Segment Start: Source text

Unlocking the mysteries of childhood disease through innovative, collaborative scientific inquiry.

Translating Discoveries Into Solutions

Child Health Institute of New Jersey is focused on understanding the causes and mechanisms of childhood diseases and translating research discoveries into prevention, treatment and cure.

Research Areas

CHINJ scientists perform basic, translational and population-based research in four major disease areas. Our research is highly collaborative and scientists routinely work across different focus areas to facilitate discovery and applications to children’s health.

Inflammatory, Immune, and Infectious Childhood Diseases

Researchers discover fundamental mechanisms in the body’s immune and inflammatory mechanisms and with physician-scientists to investigate major childhood diseases such as asthma, type 1 diabetes, inflammatory bowel disease,  other autoimmune disorders, childhood infections, and vaccine optimization.

Pediatric Cancers and Stem Cells

Institute investigators are working with scientists at Rutgers Cancer Institute of New Jersey to understand how pediatric cancers, including leukemia, arise from mutated tissue stem cells. They are also studying how induced and adult stem cells may be used to create patient-derived models of brain and developmental disorders, and provide new tools for regenerative and reparative medicine.

Neurodevelopment and Autism

World-leading neuroscientists work with colleagues across Robert Wood Johnson Medical School, the Brain Health Institute and Rutgers pediatricians, to study the causes and treatments of autism and other neurodevelopmental disorders, such as congenital muscular dystrophies. Researchers also study abnormalities of nerve cell function in neuropsychiatric disease such as schizophrenia and the molecular basis of addictions.  

Childhood Obesity and Metabolism

In collaboration with pediatricians and scientists at the Rutgers Robert Wood Johnson Medical School and across Rutgers, Institute investigators are studying the neurological, genetic, environmental, and inflammatory causes of childhood obesity and its consequences. Researchers also study the origins and mechanisms and novel therapies for type 1- and type 2-diabetes, and study genetic controls of child growth and development.

Segment End: Source text
Segment Start: Supplied information

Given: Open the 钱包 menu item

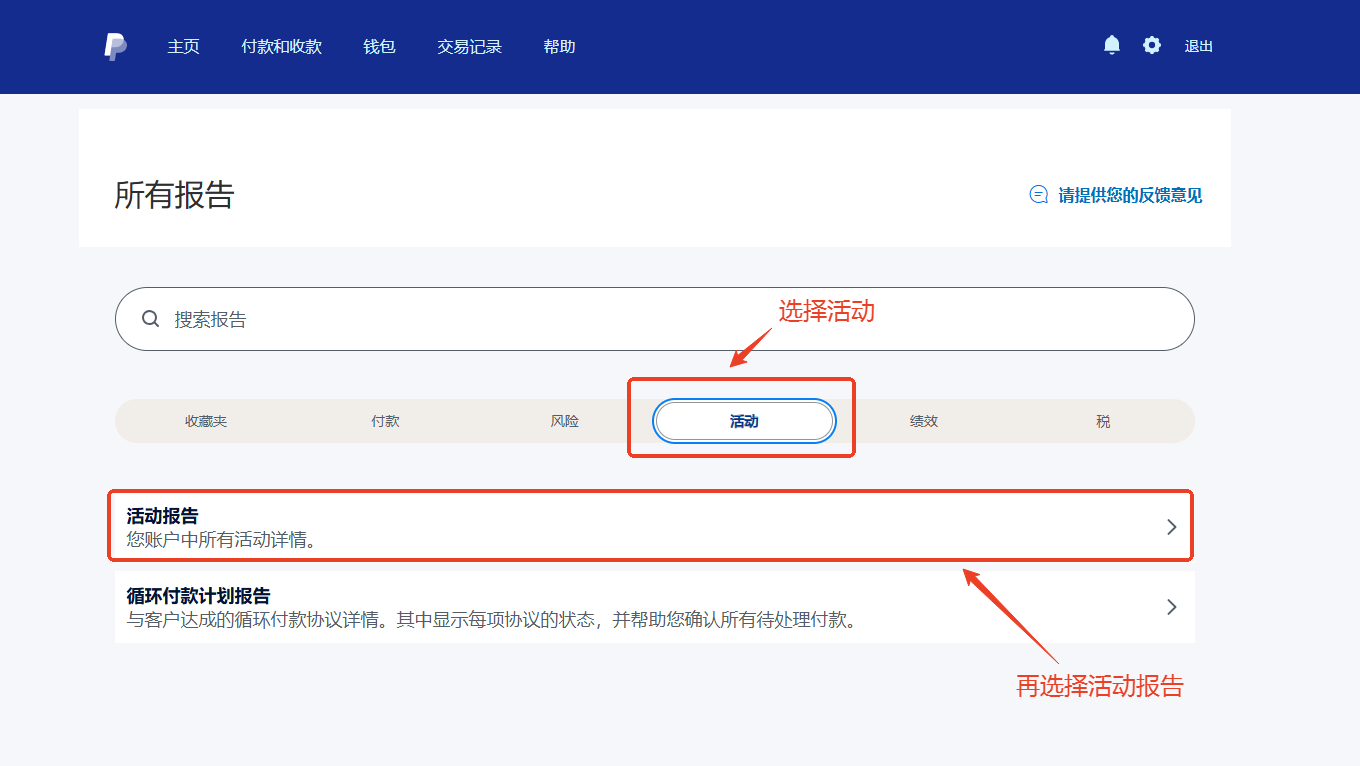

Segment End: Supplied information
Segment Start: Supplied information

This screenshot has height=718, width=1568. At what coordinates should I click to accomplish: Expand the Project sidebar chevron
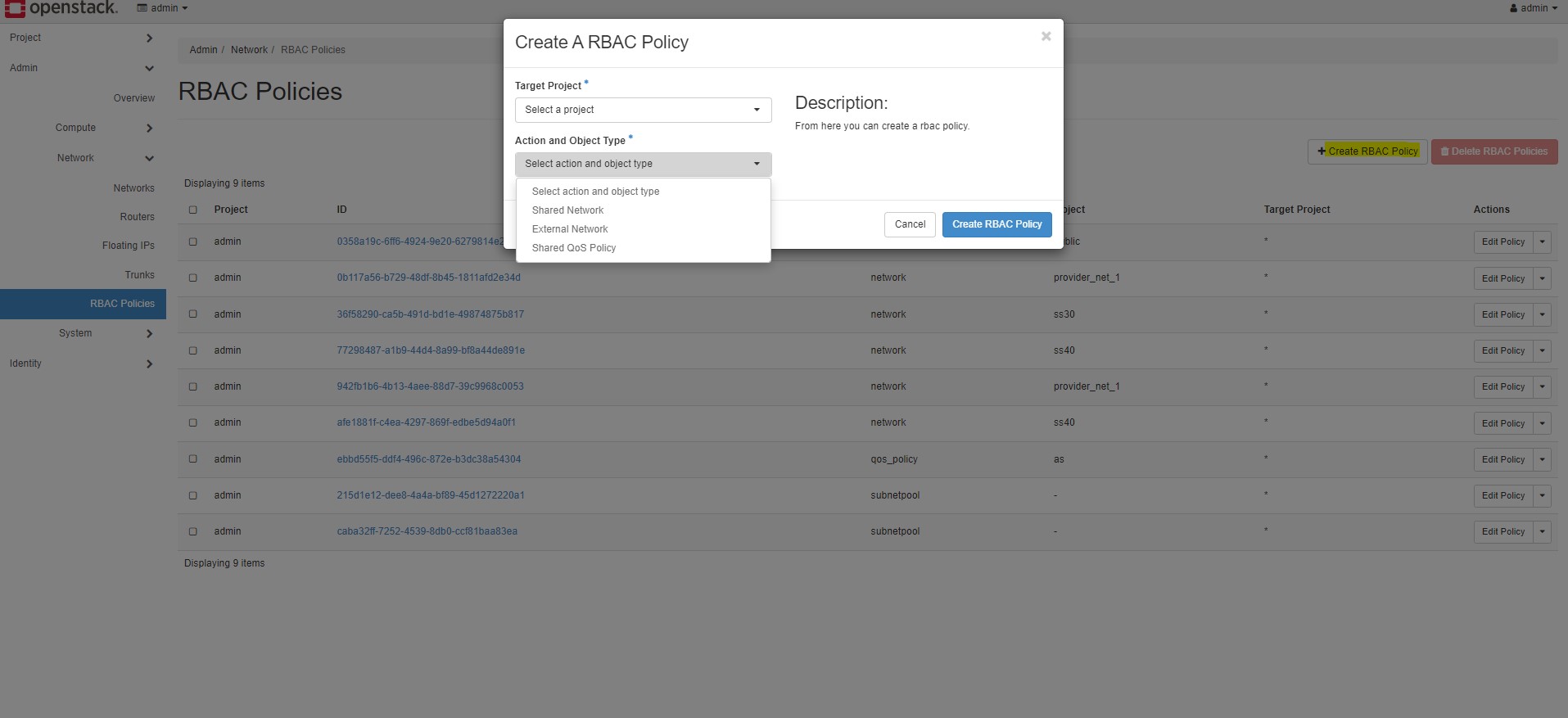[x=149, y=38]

Segment End: Supplied information

Reproduce, with no changes, the stretch of the Child Health Institute text from "Child Health Institute" through "treatment and cure.".

Response area:
Child Health Institute of New Jersey is focused on understanding the causes and mechanisms of childhood diseases and translating research discoveries into prevention, treatment and cure.